■ Excerpted text ■
....

The practical default: no backoff. Add backoff only when profiling shows the CAS loop is spinning and the structure is genuinely contended.

Backoff plus sharding¶

If you find yourself adding backoff, ask first whether sharding is feasible. Sharding removes contention; backoff just slows down contending threads. Removal beats mitigation.

Reducing Allocations¶

Lock-free structures often allocate one node per push. At millions of ops/sec, this is significant GC pressure.

Per-P object pool¶

var nodePool = sync.Pool{
    New: func() any { return &node[int]{} },
}

func (s *Stack[V]) Push(v V) {
    n := nodePool.Get().(*node[V])
    n.val = v
    for {
        old := s.head.Load()
        n.next = old
        if s.head.CompareAndSwap(old, n) {
            return
        }
    }
}

func (s *Stack[V]) Pop() (V, bool) {
    for {
        top := s.head.Load()
        if top == nil {
            var zero V
            return zero, false
        }
        if s.head.CompareAndSwap(top, top.next) {
            v := top.val
            top.next = nil
            var zero V
            top.val = zero
            nodePool.Put(top)

....

Data records:
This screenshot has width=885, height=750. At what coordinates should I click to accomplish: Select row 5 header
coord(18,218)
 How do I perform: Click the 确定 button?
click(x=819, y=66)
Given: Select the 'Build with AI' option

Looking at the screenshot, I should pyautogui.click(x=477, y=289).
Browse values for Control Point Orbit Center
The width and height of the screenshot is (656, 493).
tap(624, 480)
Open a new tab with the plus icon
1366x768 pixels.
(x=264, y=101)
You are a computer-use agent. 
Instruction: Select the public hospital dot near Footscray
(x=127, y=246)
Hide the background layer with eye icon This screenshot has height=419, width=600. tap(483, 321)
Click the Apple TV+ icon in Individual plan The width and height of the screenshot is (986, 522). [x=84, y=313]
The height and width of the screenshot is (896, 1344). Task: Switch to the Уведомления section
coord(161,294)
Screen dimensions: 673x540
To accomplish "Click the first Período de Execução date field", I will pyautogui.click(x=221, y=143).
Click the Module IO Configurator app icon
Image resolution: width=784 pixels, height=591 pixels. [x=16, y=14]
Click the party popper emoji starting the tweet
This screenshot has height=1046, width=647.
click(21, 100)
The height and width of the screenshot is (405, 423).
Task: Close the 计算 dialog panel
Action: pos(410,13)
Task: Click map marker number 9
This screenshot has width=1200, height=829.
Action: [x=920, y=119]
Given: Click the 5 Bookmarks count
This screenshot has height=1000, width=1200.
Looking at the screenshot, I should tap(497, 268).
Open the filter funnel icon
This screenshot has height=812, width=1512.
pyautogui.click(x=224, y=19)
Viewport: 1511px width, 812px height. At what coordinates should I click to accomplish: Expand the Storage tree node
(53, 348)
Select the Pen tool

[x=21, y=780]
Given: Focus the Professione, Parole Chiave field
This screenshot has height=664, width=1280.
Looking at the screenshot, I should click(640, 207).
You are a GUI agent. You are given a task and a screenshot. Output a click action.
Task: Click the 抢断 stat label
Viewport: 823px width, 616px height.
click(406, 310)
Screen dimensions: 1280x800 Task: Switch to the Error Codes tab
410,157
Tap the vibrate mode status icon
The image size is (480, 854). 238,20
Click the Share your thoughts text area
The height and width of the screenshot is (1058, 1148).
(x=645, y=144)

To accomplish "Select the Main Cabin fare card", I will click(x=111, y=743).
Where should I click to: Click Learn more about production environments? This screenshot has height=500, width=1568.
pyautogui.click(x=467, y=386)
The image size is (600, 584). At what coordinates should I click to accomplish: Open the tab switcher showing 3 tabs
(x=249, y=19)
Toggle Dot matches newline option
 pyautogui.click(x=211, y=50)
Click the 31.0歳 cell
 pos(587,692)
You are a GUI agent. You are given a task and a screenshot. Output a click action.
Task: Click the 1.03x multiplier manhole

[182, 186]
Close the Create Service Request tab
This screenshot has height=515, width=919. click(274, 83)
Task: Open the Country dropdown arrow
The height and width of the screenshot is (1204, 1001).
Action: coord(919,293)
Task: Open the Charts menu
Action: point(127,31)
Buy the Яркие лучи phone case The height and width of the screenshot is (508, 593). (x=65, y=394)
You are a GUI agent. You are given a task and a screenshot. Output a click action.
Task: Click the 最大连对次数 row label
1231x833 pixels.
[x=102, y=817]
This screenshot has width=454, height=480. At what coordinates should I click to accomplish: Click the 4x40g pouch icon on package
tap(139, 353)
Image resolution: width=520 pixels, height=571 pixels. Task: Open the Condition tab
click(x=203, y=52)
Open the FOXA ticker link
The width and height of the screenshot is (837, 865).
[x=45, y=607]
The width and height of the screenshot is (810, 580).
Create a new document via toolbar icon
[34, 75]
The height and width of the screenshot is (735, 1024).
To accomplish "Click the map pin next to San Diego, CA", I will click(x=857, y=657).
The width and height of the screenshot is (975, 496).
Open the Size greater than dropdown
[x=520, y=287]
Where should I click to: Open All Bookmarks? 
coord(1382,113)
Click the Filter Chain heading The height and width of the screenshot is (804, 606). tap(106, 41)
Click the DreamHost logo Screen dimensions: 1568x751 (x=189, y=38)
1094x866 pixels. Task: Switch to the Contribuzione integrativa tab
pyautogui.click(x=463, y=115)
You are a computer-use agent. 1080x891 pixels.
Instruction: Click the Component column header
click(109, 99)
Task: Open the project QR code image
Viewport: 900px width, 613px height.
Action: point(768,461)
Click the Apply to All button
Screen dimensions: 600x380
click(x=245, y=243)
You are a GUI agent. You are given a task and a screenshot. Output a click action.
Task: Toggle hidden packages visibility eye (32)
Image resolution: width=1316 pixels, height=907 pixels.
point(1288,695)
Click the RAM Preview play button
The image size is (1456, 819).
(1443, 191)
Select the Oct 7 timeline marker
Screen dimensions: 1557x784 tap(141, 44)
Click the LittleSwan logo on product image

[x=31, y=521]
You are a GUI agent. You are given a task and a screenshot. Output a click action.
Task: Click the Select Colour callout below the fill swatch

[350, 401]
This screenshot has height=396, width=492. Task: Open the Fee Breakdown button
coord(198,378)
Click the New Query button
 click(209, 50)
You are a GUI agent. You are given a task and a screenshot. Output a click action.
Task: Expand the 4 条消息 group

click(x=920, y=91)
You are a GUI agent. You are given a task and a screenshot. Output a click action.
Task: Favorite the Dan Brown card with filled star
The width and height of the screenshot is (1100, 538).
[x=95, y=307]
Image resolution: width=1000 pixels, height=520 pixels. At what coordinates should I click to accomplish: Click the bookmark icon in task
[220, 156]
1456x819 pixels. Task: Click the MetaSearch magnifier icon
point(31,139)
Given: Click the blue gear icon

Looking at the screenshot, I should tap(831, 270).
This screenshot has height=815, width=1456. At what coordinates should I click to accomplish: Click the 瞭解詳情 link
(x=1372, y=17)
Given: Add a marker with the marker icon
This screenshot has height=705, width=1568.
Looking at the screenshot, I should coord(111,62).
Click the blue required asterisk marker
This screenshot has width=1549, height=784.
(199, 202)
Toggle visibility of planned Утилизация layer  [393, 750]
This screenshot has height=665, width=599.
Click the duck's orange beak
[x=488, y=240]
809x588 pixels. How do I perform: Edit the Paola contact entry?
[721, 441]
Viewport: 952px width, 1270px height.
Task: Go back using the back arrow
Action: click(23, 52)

....

■ Given problem 1 ■
According to the lock-free structures excerpt, what does sharding do to contention?
■ Given problem 2 ■
List every section heading in the lock-free structures excerpt.
■ Given problem 3 ■
Reproduce the lock-free structures excerpt word for word, starting at "Backoff plus sharding¶" and ending at "significant GC pressure.".

■ Solution 1 ■
Sharding removes contention.

■ Solution 2 ■
Backoff plus sharding
Reducing Allocations
Per-P object pool

■ Solution 3 ■
Backoff plus sharding¶

If you find yourself adding backoff, ask first whether sharding is feasible. Sharding removes contention; backoff just slows down contending threads. Removal beats mitigation.

Reducing Allocations¶

Lock-free structures often allocate one node per push. At millions of ops/sec, this is significant GC pressure.